Teachers, stop underrating yourselves

A classroom ready for the 2019-2020 school year at Daniel Webster Elementary School in Chicago on Aug. 26, 2019. (Antonio Perez / Chicago Tribune)

A classroom ready for the 2019-2020 school year at Daniel Webster Elementary School in Chicago on Aug. 26, 2019. (Antonio Perez / Chicago Tribune)

Teaching in the world’s most important profession.

Bar none. Teachers are more important than doctors, who tend to our physical health. Teachers tend to our whole person–things academic, ethical, emotional and more. Most important, how well they do doesn’t just impact the individual student. It affects everyone around the students–parents, relatives, friends, acquaintances, even strangers. Not for just now, but for the entire lives of the students. And their children.

So it is a puzzle to me why some teachers think so little of themselves that they don’t understand the need for them to be with their students. In classrooms. Face to face. Where communication is best. Where encouragement and hugs are dispensed in person. Where discipline and respect for others is emphasized. Show me the science that says students are better off  learning remotely.

Instead, some teachers consider themselves to be nonessential. That’s a terrible lie, one that some teachers have come to believe. Or at least they act like it, meekly acquiescing to teacher union leaders who are demanding that teachers stay out of the classroom. Going so far as to ask a court to force teachers stay out of their classrooms.

It’s time for teachers to tell their union leaders to take a walk. It’s time to tell the out-of-control leaders that teachers are better than that. Everyone from health care workers to grocery store cashiers have bravely and willingly done their part during the coronavirus pandemic, showing up to do their essential work and risking their health and lives. As I said, teachers are most important.

Some union leaders are making fools of themselves, and you teachers by your silence. “New York’s teachers’ unions said a single COVID-19 case in a school should trigger its immediate closure for 14 days.” United Teachers Los Angeles (UTLA), representing some  30,000 Los Angeles K–12 teachers demand that schools stay closed until police are defunded and the state establish single-payer, government-provided health care; full funding for housing California’s homeless; a shutdown to publicly funded, privately operated charter schools, a large wealth tax, items far beyond reasonable or, in some case, legal issues for negotiations.

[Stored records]
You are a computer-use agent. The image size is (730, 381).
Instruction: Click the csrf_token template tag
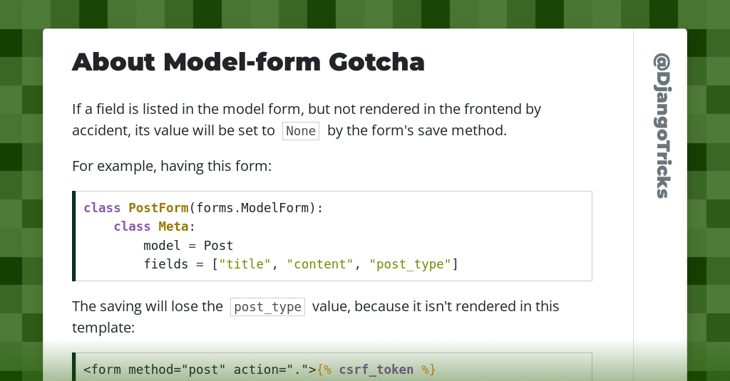376,370
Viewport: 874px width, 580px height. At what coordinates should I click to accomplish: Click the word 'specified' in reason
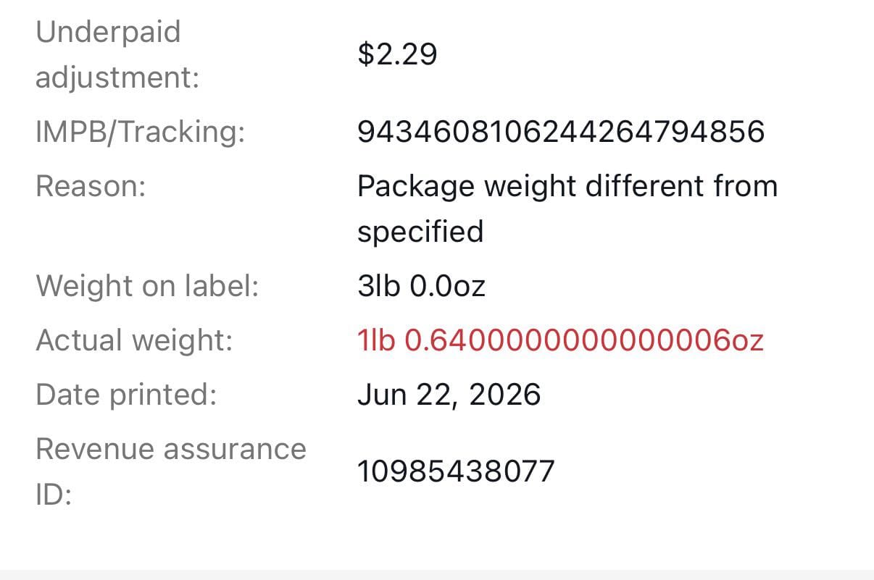(x=420, y=232)
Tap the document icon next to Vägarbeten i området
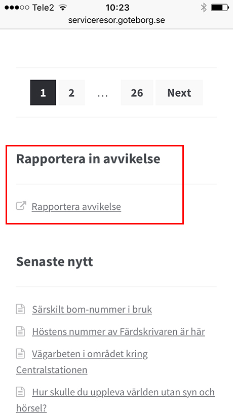Image resolution: width=233 pixels, height=414 pixels. (x=21, y=354)
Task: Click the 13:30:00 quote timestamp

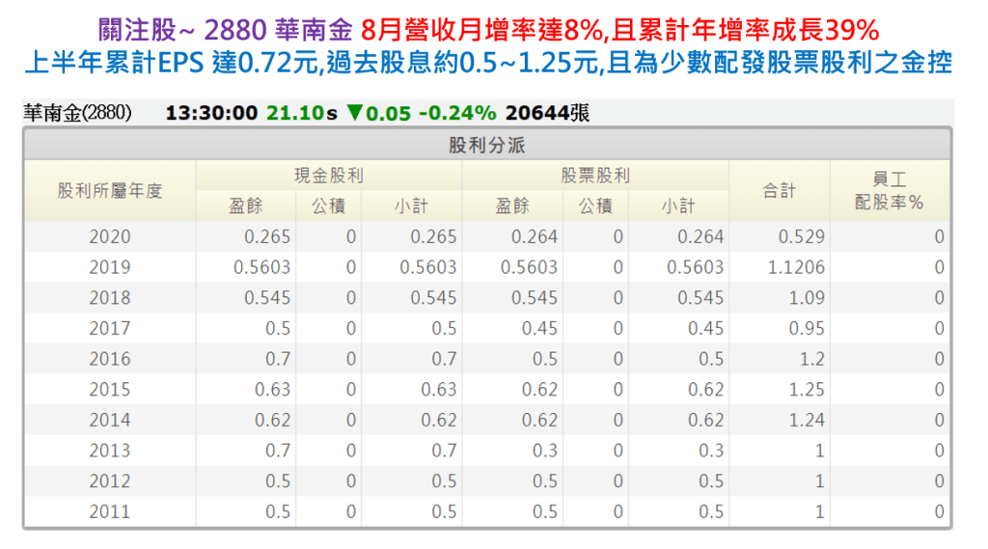Action: (x=211, y=113)
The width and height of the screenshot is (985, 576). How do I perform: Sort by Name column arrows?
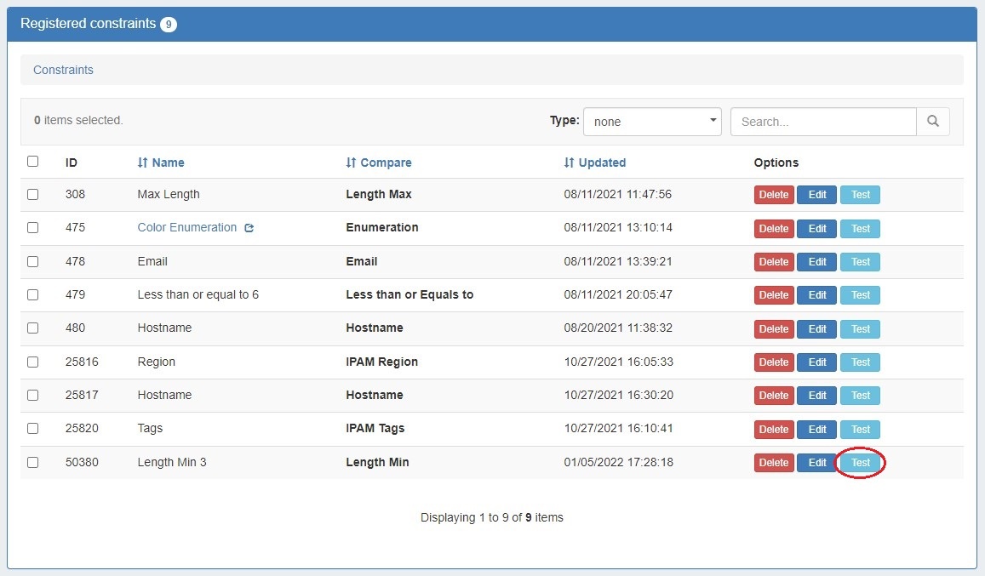point(143,163)
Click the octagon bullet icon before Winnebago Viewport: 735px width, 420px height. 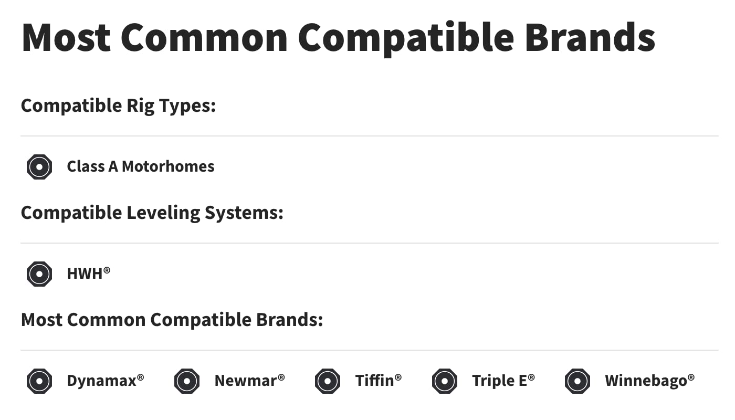click(x=578, y=381)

_Explore the material_:
- 1) In the article on teachers, how many Los Angeles K–12 teachers does United Teachers Los Angeles represent?
- 2) Please list every condition that, according to the article on teachers, United Teachers Los Angeles demands be met before schools reopen.

_Solutions to the exercise_:
- 1) Some 30,000.

- 2)
- Police are defunded
- The state establishes single-payer, government-provided health care
- Full funding for housing California's homeless
- A shutdown of publicly funded, privately operated charter schools
- A large wealth tax